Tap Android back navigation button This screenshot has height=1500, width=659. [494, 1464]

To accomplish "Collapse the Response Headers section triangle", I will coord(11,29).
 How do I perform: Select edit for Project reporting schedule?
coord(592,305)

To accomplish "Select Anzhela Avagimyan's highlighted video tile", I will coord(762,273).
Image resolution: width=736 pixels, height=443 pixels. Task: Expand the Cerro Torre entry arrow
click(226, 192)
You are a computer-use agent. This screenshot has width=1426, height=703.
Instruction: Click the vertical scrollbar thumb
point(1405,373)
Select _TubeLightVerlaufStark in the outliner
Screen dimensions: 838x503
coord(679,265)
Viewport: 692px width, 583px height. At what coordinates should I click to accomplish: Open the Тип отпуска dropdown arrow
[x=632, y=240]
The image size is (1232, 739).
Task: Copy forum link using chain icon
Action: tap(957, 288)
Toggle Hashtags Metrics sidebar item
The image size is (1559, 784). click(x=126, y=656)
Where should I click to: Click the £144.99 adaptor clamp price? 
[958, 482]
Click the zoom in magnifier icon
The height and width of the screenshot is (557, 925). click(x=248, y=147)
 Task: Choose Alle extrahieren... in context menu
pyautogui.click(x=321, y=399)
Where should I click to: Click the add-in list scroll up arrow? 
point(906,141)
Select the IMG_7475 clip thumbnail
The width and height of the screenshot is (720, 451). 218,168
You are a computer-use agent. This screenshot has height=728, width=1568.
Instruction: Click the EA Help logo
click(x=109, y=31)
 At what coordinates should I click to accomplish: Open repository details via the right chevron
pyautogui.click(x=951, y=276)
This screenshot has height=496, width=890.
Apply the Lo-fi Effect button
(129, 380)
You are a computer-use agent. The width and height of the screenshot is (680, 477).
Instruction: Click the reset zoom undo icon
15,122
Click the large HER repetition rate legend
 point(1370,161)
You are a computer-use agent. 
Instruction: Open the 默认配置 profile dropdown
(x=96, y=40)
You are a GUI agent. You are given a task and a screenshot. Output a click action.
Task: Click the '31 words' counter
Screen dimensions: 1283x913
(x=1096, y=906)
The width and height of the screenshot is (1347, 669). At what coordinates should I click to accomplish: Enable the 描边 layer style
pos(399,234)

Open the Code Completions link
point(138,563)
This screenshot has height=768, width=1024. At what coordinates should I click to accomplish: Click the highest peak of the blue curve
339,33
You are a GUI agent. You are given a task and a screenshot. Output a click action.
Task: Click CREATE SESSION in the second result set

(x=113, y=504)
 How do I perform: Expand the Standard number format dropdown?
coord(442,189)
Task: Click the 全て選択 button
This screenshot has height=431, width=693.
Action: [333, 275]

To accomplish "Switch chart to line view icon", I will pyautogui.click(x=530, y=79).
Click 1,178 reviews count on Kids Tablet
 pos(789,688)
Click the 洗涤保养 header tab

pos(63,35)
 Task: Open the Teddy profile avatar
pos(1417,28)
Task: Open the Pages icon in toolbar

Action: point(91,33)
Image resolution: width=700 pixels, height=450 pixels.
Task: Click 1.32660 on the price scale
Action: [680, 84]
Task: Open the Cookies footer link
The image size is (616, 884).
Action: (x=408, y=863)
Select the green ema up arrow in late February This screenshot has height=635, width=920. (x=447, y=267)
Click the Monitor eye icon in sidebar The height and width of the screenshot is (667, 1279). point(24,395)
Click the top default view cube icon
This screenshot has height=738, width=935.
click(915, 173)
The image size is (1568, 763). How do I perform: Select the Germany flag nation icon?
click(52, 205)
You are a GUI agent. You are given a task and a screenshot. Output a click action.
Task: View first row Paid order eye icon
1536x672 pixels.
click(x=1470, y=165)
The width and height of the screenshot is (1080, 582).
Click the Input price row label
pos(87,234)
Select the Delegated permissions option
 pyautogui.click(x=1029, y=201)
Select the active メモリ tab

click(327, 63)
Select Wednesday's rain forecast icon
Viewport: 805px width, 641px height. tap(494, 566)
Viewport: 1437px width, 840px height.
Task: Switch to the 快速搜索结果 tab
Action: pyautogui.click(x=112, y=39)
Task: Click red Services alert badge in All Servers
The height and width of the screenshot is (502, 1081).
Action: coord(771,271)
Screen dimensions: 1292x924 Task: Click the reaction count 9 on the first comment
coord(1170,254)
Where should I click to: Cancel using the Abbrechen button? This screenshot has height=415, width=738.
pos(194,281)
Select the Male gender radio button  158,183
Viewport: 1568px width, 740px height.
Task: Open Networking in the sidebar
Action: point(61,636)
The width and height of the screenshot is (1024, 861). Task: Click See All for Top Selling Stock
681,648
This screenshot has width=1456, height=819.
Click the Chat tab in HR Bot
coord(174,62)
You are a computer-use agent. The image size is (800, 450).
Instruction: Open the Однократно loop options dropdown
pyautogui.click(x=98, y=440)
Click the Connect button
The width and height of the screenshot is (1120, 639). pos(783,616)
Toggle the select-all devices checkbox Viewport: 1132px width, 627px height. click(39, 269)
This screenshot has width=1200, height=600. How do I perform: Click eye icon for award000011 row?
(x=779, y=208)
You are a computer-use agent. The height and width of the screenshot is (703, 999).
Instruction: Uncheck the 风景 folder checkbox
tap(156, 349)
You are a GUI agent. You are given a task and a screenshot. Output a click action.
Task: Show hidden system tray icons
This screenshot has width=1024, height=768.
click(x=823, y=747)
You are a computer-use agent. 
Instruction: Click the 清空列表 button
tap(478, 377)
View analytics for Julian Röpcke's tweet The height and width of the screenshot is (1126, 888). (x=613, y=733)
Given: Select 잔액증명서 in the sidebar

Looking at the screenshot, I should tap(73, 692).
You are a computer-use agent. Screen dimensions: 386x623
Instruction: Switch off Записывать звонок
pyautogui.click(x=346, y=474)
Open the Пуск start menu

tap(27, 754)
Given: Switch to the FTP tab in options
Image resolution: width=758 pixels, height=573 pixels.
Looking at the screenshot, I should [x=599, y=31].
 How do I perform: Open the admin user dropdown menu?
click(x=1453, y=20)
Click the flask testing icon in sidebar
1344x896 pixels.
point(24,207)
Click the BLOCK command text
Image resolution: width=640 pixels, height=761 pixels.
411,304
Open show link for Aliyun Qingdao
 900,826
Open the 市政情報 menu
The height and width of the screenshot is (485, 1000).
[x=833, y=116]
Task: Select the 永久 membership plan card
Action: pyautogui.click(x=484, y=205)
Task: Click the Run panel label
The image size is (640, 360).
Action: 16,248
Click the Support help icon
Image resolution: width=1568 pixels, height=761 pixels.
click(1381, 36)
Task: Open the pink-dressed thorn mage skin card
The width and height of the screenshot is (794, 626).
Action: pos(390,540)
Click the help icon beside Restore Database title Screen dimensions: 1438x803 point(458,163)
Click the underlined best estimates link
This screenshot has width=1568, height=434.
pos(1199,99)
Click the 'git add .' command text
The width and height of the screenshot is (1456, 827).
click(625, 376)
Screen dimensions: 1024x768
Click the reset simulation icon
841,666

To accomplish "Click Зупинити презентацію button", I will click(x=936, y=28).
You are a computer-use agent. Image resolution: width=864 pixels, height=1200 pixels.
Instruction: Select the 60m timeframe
□ □ □ □ □ □ □
- [REQUIRED ACTION]: Could you return exactly the lines above from the line with "The height and width of the screenshot is (485, 1000)." to the line with "Click the underlined best estimates link", both included, and nothing else?

- [WRITTEN SOLUTION]:
The height and width of the screenshot is (485, 1000).
[x=833, y=116]
Task: Select the 永久 membership plan card
Action: pyautogui.click(x=484, y=205)
Task: Click the Run panel label
The image size is (640, 360).
Action: 16,248
Click the Support help icon
Image resolution: width=1568 pixels, height=761 pixels.
click(1381, 36)
Task: Open the pink-dressed thorn mage skin card
The width and height of the screenshot is (794, 626).
Action: pos(390,540)
Click the help icon beside Restore Database title Screen dimensions: 1438x803 point(458,163)
Click the underlined best estimates link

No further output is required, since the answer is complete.